On Wednesday, June 12th, the World Food Programme (WFP) Centre of Excellence against Hunger in Brazil organized a webinar involving the WFP Regional Bureau for Southern Africa, and several WFP Country Offices in the region. The event aimed to share practical knowledge among the countries and discuss the challenges of South-South Cooperation. With a primary focus on school feeding programs, the webinar aimed to inspire collaboration with the Regional Bureau and Country Offices in Southern Africa, highlighting the role of the Centre as a platform to further promote school feeding programs locally, as well as exploring possible new partnerships to promote collaboration between countries.
Daniel Balaban, Director of the WFP Centre of Excellence against Hunger Brazil, presented the Centre’s role in relation to the Regional Bureau and other Southern African countries. “Our main objective is to create national solutions for school feeding programs, but they need to be linked to a series of activities that must be implemented for these programs to be sustainable, such as supporting small farmer organizations, supporting the creation of national public policies for school feeding, and the establishment of institutions to organize these policies in the country,” Daniel said. Kaori Ura, Senior Programme Advisor at the WFP Regional Bureau for Southern Africa, emphasized how collaboration with the Centre is important not only to spark new ideas in Country Offices but also as a tool to generate interest from local governments.
Representatives from countries with projects in partnership with the Centre of Excellence also discussed how Brazil’s experience is adapted to their respective realities. Narcia Walle, Senior Programme Associate in Mozambique, mentioned: “Regarding the most impactful initiatives in Mozambique, from the school feeding perspective, South-South exchanges were a fundamental tool to mobilize leadership for the adoption of national school feeding programmes. At the institutional and local levels, we are working closely with the Ministry of Education and the Ministry of Agriculture in collaboration with the Government of Brazil.”
Nadia Goodman, project coordinator of the IBSA Fund project in the Republic of Congo, added: “This is a very important initiative where the Congo government is receiving support from the Brazilian government in improving its situational capacity, developing small agricultural properties, linking them to the school feeding programme. This is a pilot we started launching last year and is funded by IBSA, which is the India, Brazil, and South Africa Forum, being a very important project for WFP.”
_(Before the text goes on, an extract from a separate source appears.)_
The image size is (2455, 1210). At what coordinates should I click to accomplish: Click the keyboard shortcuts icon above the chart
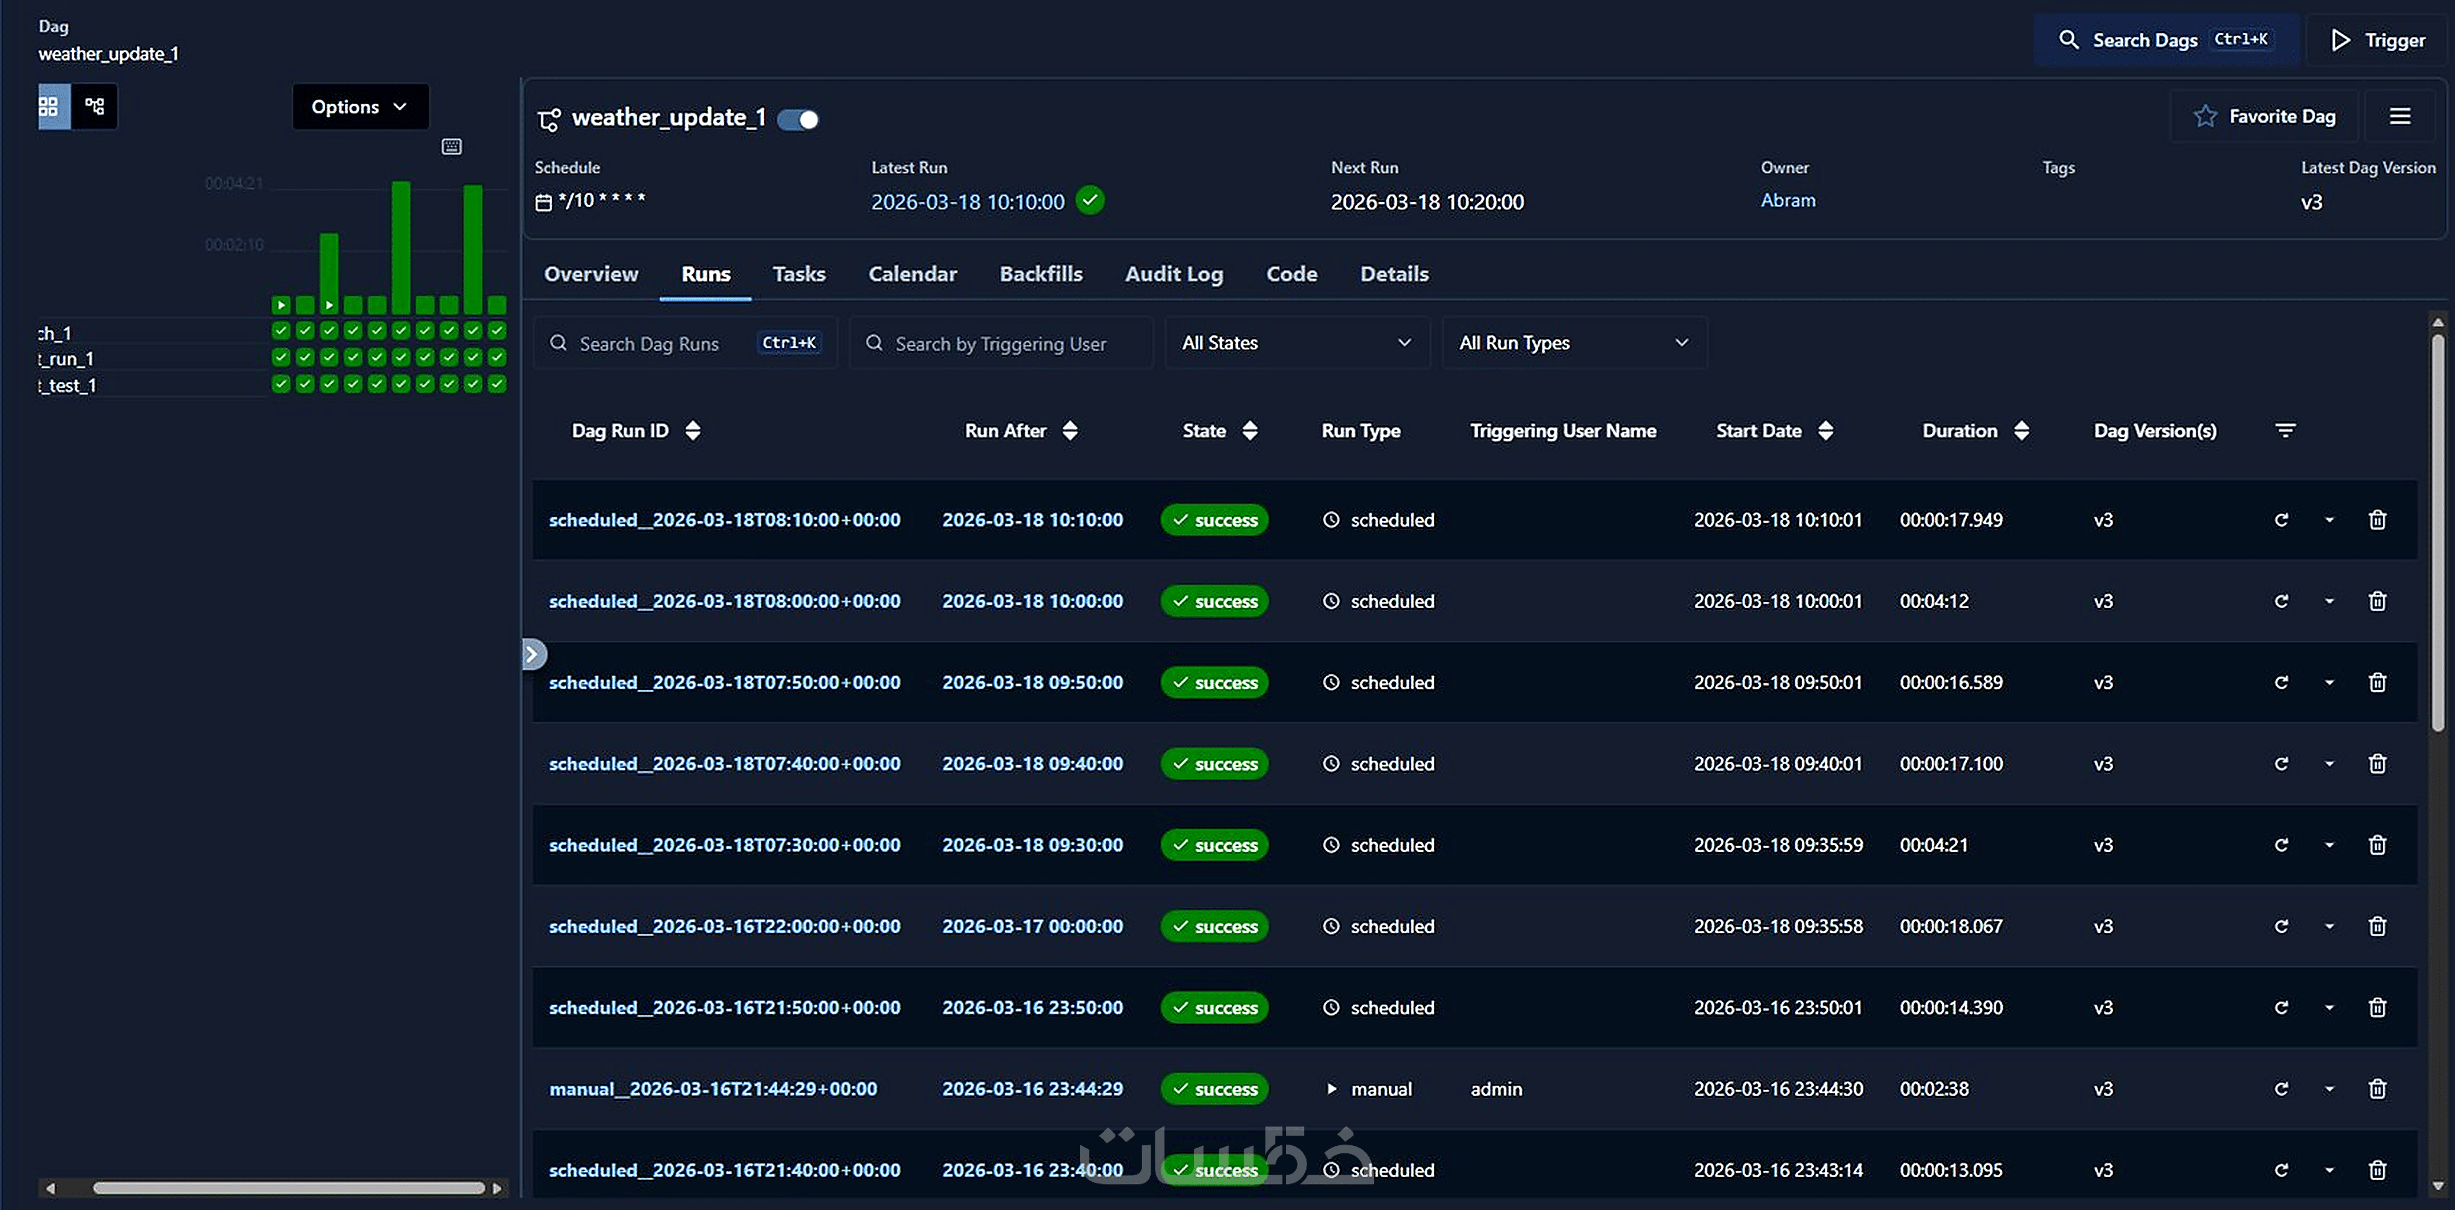[452, 147]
The Centre of Excellence and Southern African countries
Since 2011, the Centre of Excellence in Brazil has been working with the Regional Bureau for Southern Africa and Country Offices in the region to promote school feeding, nutrition, and food security to achieve Zero Hunger. In the region, the technical assistance provided by the Centre of Excellence has contributed to the development of school feeding policies that integrate local agriculture, improvement of institutional mechanisms, coordination of school feeding programs, as well as the review of school feeding monitoring and evaluation mechanisms.